Occupy DC's McPherson Square camp, two blocks from the White House.

WASHINGTON -- On Friday evening, Occupy activists in the nation's capital are scheduled to discuss new warnings from the National Park Service about camping in McPherson Square and Freedom Plaza . The service posted official notices citing its no-camping policy at the two downtown D.C. encampments earlier that day.

NPS spokesman Bill Line told The Huffington Post on Friday afternoon that the agency will be passing out fliers through the weekend that will set "expectations for what the demonstrators need to meet, adhere to."

Earlier this week, during a House Oversight and Government Reform Committee hearing about the Occupy DC camp at McPherson Square, NPS Director Jonathan Jarvis said his agency would begin some kind of enforcement of the no-camping policy "soon."

The NPS, which has jurisdiction over McPherson Square and Freedom Plaza, has come under fire from Rep. Darrell Issa (R-Calif.), who chairs the House oversight committee, and other congressional Republicans for allowing the camps to remain in place as long as they have. Occupy DC first gathered in McPherson Square on Oct. 1, and Occupy Washington DC settled in Freedom Plaza on Oct. 6. The park service had taken the position that the camps are 24-hour vigils protected under the First Amendment.

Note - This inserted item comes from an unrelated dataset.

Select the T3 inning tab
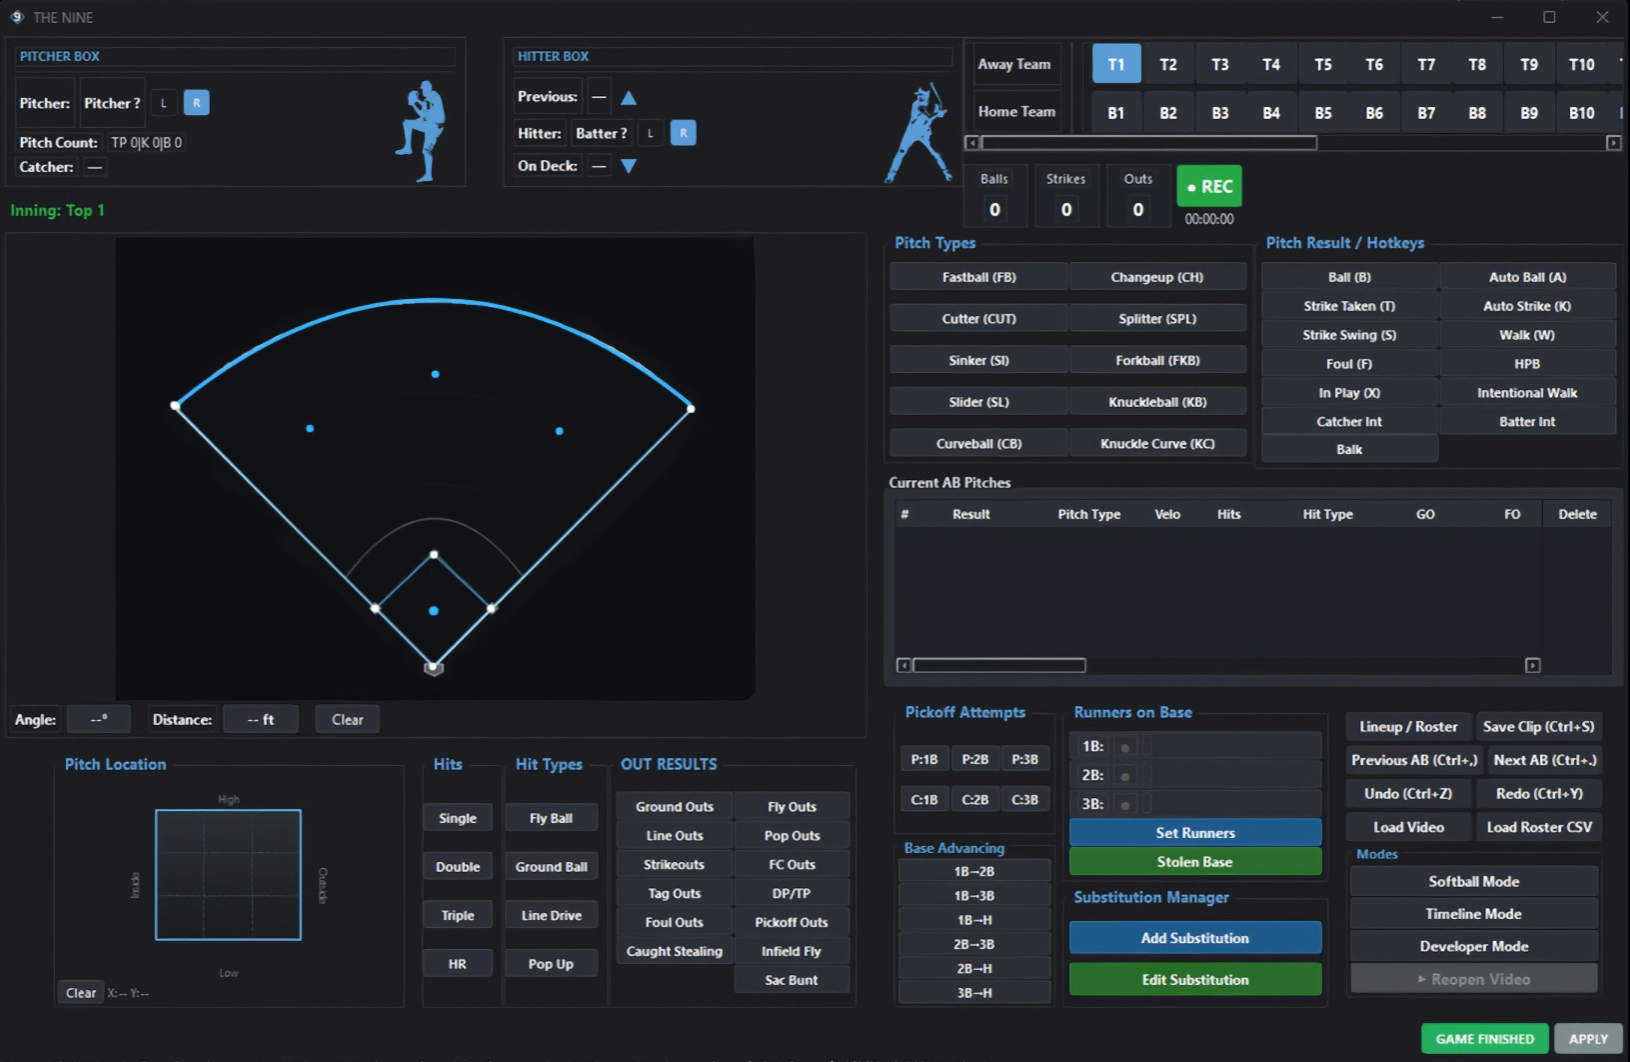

Downplaying the service's new warning, Line said the flier does not use the word "enforcement." But its first sentence says that "the United States Park Police will commence enforcement of the long-standing National Park Service (NPS) regulation" that prohibits camping.

The compliance deadline, according to the posted flier, is Monday at noon. The rest of the NPS's warning isn't as clear.

The flier taped to tents this morning at McPherson Square states both that the NPS will "prohibit" camping and that "temporary structures may not be used outside designated camping areas for living accommodation activities such as sleeping, or making preparations to sleep (including the laying down of bedding for the purpose of sleeping), or storing personal belongings, or making any fire, or doing any digging or earth breaking or carrying on cooking activities." The second restriction seems to limit but still permit temporary structures, a category into which tents could fall.

The NPS also wrote that the activists must "remove all camping material from the park" and, at the same time, must "leave one side of all temporary structures open at all times to ensure public health and safety."

Tony VanFossen, an Occupy protester at Freedom Plaza who said he's typically at that camp 18 to 20 hours per day, said that the General Assembly will discuss the no-camping notice Friday night. Personally he's not worried about the notice, he said, because he doesn't consider what's happening in Freedom Plaza to be camping.

"We don't sleep here. We might go into our tents and meditate for 8 to 10 hours a day," said VanFossen.

Nonetheless, he noted that some demonstrators are worried their sleeping bags and blankets will be removed.

Overall, he sounded upbeat about the warning. "We're very confident that the parks department has been very supportive of us," Van Fossen said. "They're working with us so long as we're working with them."

In recent weeks, D.C. Mayor Vincent Gray has asked the NPS to evict the protesters in McPherson Square so sanitation and rat infestation issues could be properly addressed. The mayor has suggested that the McPherson Square camp could merge with the activists gathered at Freedom Plaza, although organizers at the latter camp have said such a consolidation would present its own challenges. When Gray declared his desire to clear out McPherson Square, the Occupy activists there pledged to stand their ground.

Mara Verheyden-Hilliard, executive director of the Partnership for Civil Justice Fund, thinks the latest move by the park service is politically motivated. "I think what's going on right now is extremely political," she said. "The dominant visible reason for their effort to clear or affect the encampment at this point seems to be Issa and Mayor Gray's responsiveness to business interests in D.C."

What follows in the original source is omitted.